- **Brief 1**: According to the Hadoop setup post, which version of Hadoop were the steps done with?

* Begin Source extract *

Wednesday, March 9, 2011

Hadoop setup for Mac

I bought The Definitive Guide (paperback, should have gone Kindle for iPad) and read the tutorials and blogs.  Maybe it was me, but I feel like the changing APIs, changing names and undocumented features made it too difficult to get a simple Hadoop project up and running.  I'm not a huge Maven fan, but when an Apache project doesn't use it...  (but I digress.)  This was done with version 0.21.0 which is not available on every mirror and is categorized as a minor release.  I found it here:
http://mirror.its.uidaho.edu/pub/apache//hadoop/core/hadoop-0.21.0/
and unzipped it into
/Users/ben/Downloads/hadoop-0.21.0

These are the steps that worked for me:
export JAVA_HOME=/System/Library/Frameworks/JavaVM.framework/Versions/1.6.0/Home
export HADOOP_INSTALL=/Users/ben/Downloads/hadoop-0.21.0
export PATH=$PATH:$HADOOP_INSTALL/bin
export HADOOP_COMMON_HOME=$HADOOP_INSTALL/common
export HADOOP_CONF_DIR=$HADOOP_INSTALL/conf
export HADOOP_CLASSPATH=/Users/ben/Projects/hadoopexamples/marketdata/target/classes

ssh-keygen -t dsa -P '' -f ~/.ssh/id_dsa
cat ~/.ssh/id_dsa.pub >> ~/.ssh/authorized_keys

#In System Preferences -> Sharing -> Remote Login (checked)

* End Source extract *
* Begin Data rows *

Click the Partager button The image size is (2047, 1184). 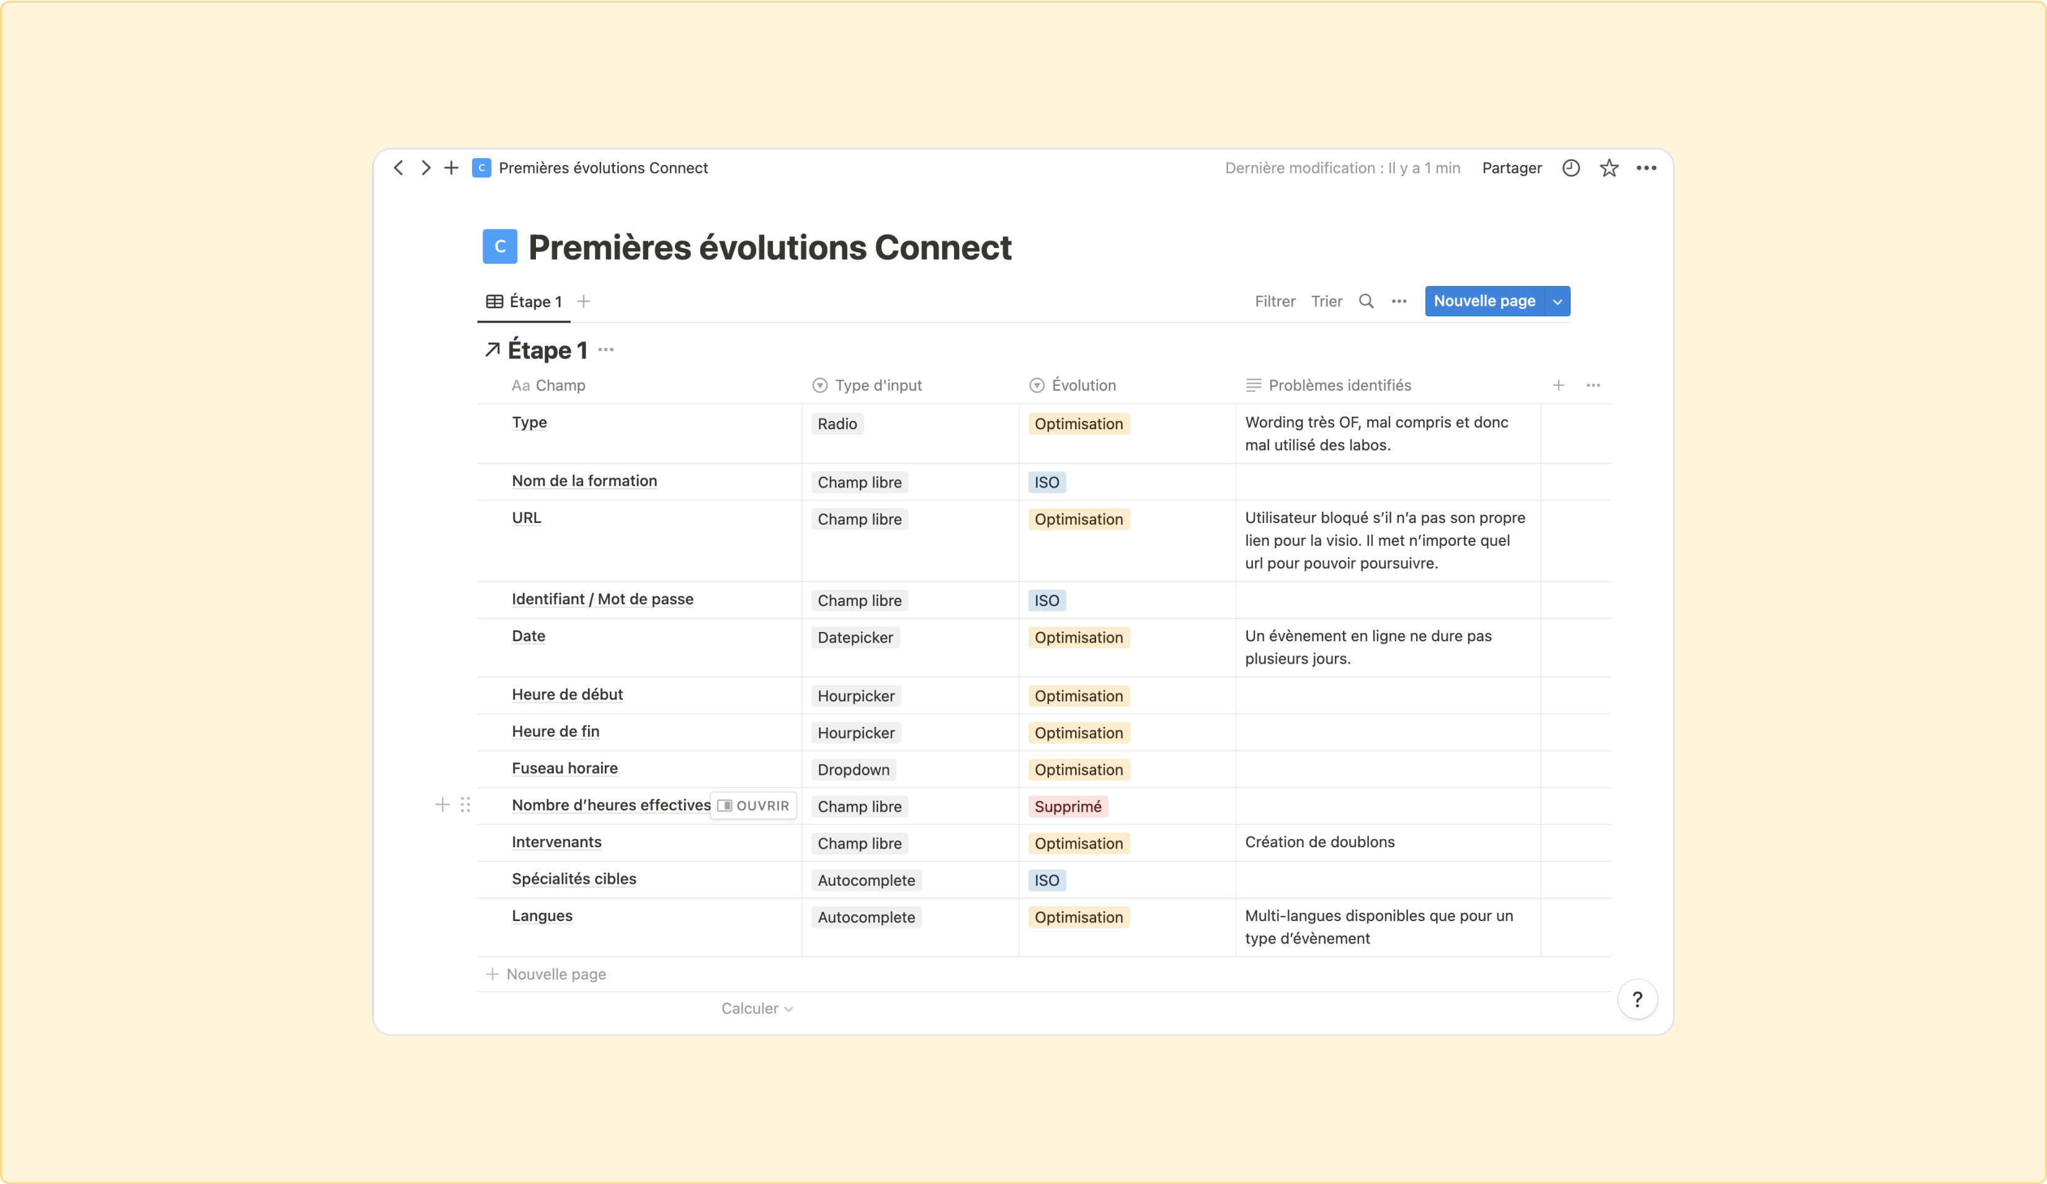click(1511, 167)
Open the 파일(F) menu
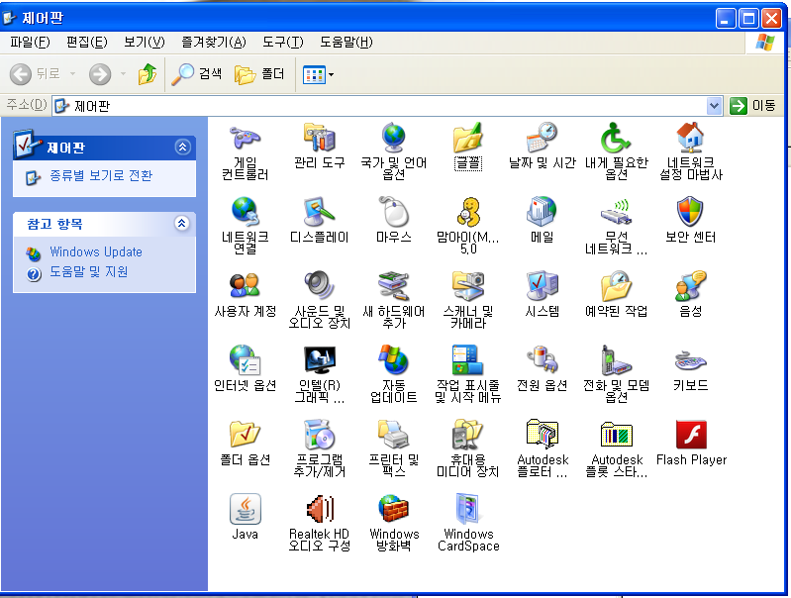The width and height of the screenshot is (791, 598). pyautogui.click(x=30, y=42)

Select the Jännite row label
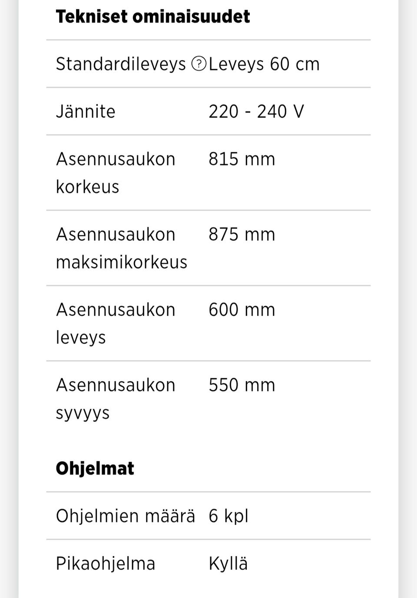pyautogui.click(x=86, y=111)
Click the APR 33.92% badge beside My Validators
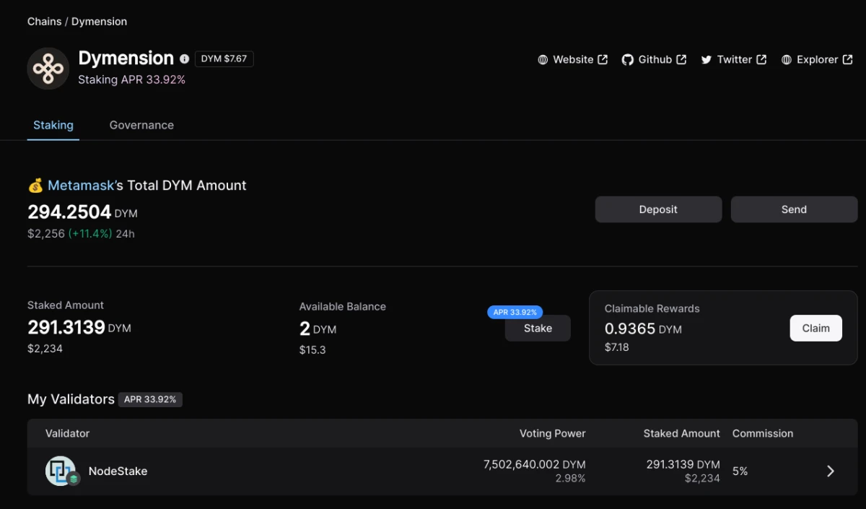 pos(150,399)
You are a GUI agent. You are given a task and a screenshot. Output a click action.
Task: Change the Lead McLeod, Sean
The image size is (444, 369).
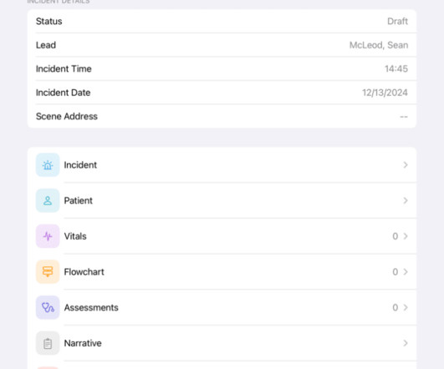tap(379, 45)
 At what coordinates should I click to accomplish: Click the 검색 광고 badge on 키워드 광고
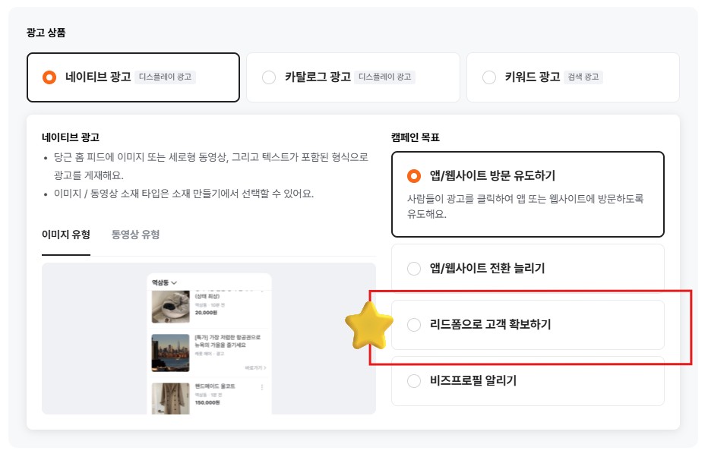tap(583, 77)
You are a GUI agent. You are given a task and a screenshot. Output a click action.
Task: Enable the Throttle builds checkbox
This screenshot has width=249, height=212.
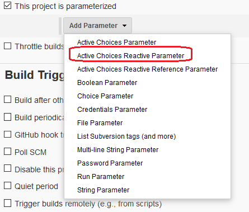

* End Data rows *

- **Brief 2**: Lay out the listing as a Markdown table with the columns Row and Line, starting at the line that contains "Open the 파일(F) menu" and ending at the line that contains "pos(150,399)", both included. Number the rows, skip blank lines, and leave out the pictures.

- **Written answer 1**: Version 0.21.0.

- **Written answer 2**:
| Row | Line |
|---|---|
| 1 | Open the 파일(F) menu |
| 2 | The width and height of the screenshot is (791, 598). pyautogui.click(x=30, y=42) |
| 3 | Select the Jännite row label |
| 4 | pyautogui.click(x=86, y=111) |
| 5 | Click the APR 33.92% badge beside My Validators |
| 6 |  pos(150,399) |